(Collection entries)
○ ○ ○ ○
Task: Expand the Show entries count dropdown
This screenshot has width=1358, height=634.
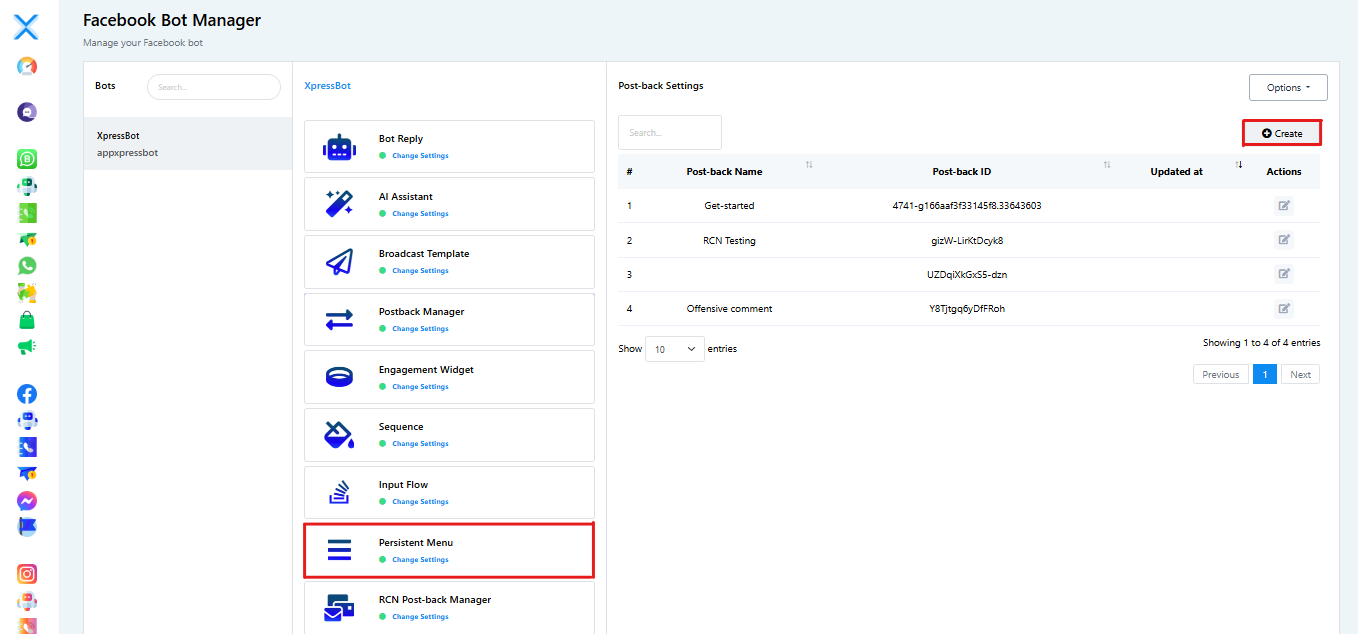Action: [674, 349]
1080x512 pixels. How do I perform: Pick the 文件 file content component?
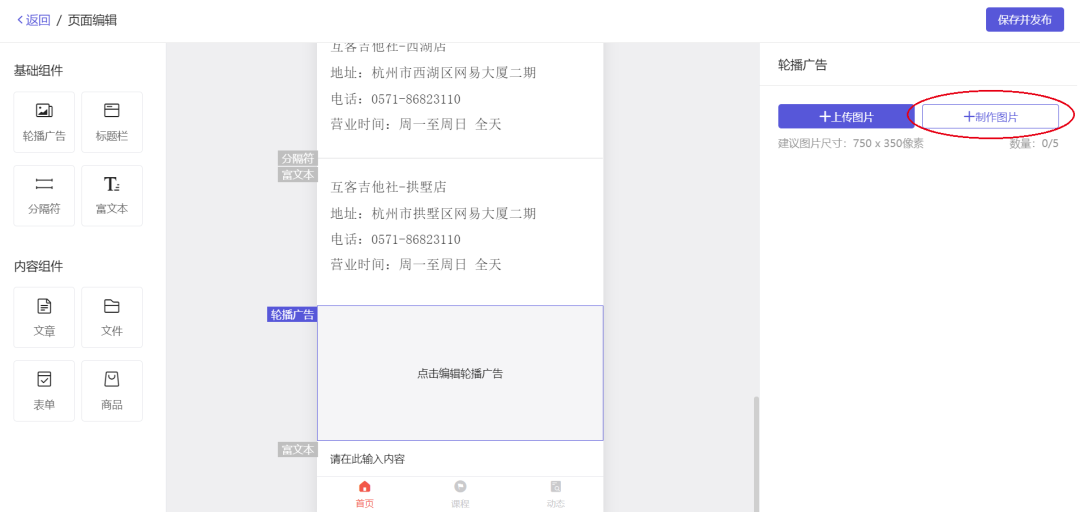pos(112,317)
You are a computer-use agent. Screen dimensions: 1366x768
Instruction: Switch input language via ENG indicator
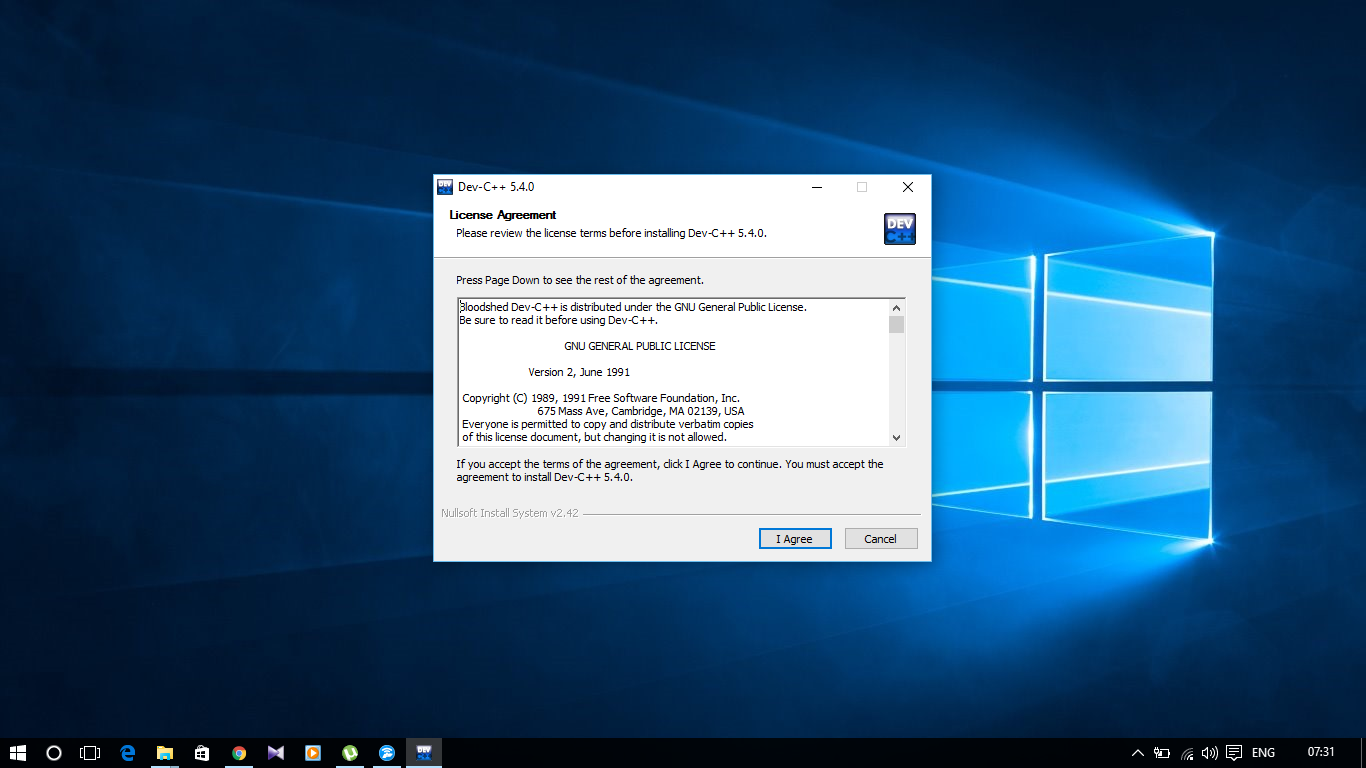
○ ○ ○ ○
Copy out every entry above exactly. Leave the pictures out.

Written solution.
Task: Expand the Show entries count dropdown
This screenshot has width=1358, height=634.
Action: [674, 349]
1080x512 pixels. How do I perform: Pick the 文件 file content component?
pos(112,317)
You are a computer-use agent. Screen dimensions: 1366x768
Instruction: Switch input language via ENG indicator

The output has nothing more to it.